Output exactly the lines below, starting with the line that has "[Samenscholingsverbod in centrum" and going on through the line that has "Privacy Statement (22, 2092)", both included, and no other lines.
*** DATA FOR PROCESSING ***
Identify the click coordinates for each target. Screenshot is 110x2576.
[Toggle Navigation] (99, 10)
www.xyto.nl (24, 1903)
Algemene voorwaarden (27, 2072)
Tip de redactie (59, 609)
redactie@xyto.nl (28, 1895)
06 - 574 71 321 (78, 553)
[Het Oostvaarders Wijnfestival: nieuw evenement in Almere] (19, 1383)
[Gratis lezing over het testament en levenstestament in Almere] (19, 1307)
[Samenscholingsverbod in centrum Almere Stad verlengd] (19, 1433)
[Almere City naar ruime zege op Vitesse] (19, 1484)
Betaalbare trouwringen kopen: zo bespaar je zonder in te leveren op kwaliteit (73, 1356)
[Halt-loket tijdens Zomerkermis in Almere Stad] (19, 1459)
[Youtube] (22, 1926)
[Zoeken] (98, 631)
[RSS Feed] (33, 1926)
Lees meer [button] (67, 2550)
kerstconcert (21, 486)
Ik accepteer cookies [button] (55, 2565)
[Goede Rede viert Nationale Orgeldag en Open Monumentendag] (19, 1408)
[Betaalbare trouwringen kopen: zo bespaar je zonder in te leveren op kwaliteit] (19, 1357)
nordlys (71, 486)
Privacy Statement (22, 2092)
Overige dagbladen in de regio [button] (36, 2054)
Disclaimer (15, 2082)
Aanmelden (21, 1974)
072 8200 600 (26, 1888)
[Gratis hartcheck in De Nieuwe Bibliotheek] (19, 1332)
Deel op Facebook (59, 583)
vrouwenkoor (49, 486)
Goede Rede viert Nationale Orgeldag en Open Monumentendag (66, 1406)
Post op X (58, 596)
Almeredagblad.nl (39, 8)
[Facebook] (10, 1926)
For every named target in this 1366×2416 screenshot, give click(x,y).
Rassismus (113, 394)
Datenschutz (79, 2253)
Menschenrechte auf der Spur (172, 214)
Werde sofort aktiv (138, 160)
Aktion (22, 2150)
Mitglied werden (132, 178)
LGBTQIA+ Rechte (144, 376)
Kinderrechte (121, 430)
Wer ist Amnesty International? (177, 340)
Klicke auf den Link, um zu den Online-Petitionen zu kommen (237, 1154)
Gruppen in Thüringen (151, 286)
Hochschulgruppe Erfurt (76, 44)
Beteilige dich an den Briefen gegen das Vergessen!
*** End of DATA FOR PROCESSING ***
* WORKED SOLUTION *
[Samenscholingsverbod in centrum Almere Stad verlengd] (19, 1433)
[Almere City naar ruime zege op Vitesse] (19, 1484)
Betaalbare trouwringen kopen: zo bespaar je zonder in te leveren op kwaliteit (73, 1356)
[Halt-loket tijdens Zomerkermis in Almere Stad] (19, 1459)
[Youtube] (22, 1926)
[Zoeken] (98, 631)
[RSS Feed] (33, 1926)
Lees meer [button] (67, 2550)
kerstconcert (21, 486)
Ik accepteer cookies [button] (55, 2565)
[Goede Rede viert Nationale Orgeldag en Open Monumentendag] (19, 1408)
[Betaalbare trouwringen kopen: zo bespaar je zonder in te leveren op kwaliteit] (19, 1357)
nordlys (71, 486)
Privacy Statement (22, 2092)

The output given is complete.